begin
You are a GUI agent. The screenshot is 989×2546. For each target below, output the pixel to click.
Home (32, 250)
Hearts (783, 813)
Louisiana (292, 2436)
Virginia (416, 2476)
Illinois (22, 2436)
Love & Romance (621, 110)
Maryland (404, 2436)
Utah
end
> Objective
Rewrite the rows above with every "target" replaced by "item" and nothing else changed.

> Task output
You are a GUI agent. The screenshot is 989×2546. For each item below, output the pixel to click.
Home (32, 250)
Hearts (783, 813)
Louisiana (292, 2436)
Virginia (416, 2476)
Illinois (22, 2436)
Love & Romance (621, 110)
Maryland (404, 2436)
Utah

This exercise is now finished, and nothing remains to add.